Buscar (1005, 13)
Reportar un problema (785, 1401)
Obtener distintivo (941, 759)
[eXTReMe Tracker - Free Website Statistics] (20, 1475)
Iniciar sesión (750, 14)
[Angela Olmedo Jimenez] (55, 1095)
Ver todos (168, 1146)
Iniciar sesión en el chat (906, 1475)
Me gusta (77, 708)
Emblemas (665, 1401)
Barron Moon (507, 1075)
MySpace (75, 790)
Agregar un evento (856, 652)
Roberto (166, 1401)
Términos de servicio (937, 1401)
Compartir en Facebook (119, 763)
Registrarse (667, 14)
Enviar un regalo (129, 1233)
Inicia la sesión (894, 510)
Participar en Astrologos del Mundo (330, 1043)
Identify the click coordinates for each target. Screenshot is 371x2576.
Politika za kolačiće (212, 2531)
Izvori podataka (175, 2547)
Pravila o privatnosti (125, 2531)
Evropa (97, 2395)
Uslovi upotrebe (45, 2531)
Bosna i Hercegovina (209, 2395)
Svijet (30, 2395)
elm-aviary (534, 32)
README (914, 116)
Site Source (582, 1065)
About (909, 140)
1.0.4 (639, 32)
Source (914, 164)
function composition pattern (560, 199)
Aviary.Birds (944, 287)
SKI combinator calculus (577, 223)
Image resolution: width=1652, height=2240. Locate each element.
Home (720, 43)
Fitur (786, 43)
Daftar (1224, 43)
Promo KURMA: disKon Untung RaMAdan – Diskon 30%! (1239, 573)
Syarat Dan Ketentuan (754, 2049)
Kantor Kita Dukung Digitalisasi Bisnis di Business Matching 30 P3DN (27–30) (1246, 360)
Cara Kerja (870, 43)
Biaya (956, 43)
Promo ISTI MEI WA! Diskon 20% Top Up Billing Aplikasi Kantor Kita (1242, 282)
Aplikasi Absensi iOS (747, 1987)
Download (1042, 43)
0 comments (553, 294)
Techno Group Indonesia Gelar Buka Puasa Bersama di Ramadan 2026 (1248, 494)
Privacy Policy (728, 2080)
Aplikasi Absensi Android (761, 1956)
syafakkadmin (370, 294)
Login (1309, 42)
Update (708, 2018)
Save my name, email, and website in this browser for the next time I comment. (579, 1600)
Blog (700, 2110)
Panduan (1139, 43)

§ §

— Exercise details —
Once the line containing "1.0.4 (639, 32)" has been retyped, stop. Begin at the first line of the material and reproduce every line up to it exactly.

— Exercise answer —
Buscar (1005, 13)
Reportar un problema (785, 1401)
Obtener distintivo (941, 759)
[eXTReMe Tracker - Free Website Statistics] (20, 1475)
Iniciar sesión (750, 14)
[Angela Olmedo Jimenez] (55, 1095)
Ver todos (168, 1146)
Iniciar sesión en el chat (906, 1475)
Me gusta (77, 708)
Emblemas (665, 1401)
Barron Moon (507, 1075)
MySpace (75, 790)
Agregar un evento (856, 652)
Roberto (166, 1401)
Términos de servicio (937, 1401)
Compartir en Facebook (119, 763)
Registrarse (667, 14)
Enviar un regalo (129, 1233)
Inicia la sesión (894, 510)
Participar en Astrologos del Mundo (330, 1043)
Identify the click coordinates for each target. Screenshot is 371x2576.
Politika za kolačiće (212, 2531)
Izvori podataka (175, 2547)
Pravila o privatnosti (125, 2531)
Evropa (97, 2395)
Uslovi upotrebe (45, 2531)
Bosna i Hercegovina (209, 2395)
Svijet (30, 2395)
elm-aviary (534, 32)
README (914, 116)
Site Source (582, 1065)
About (909, 140)
1.0.4 (639, 32)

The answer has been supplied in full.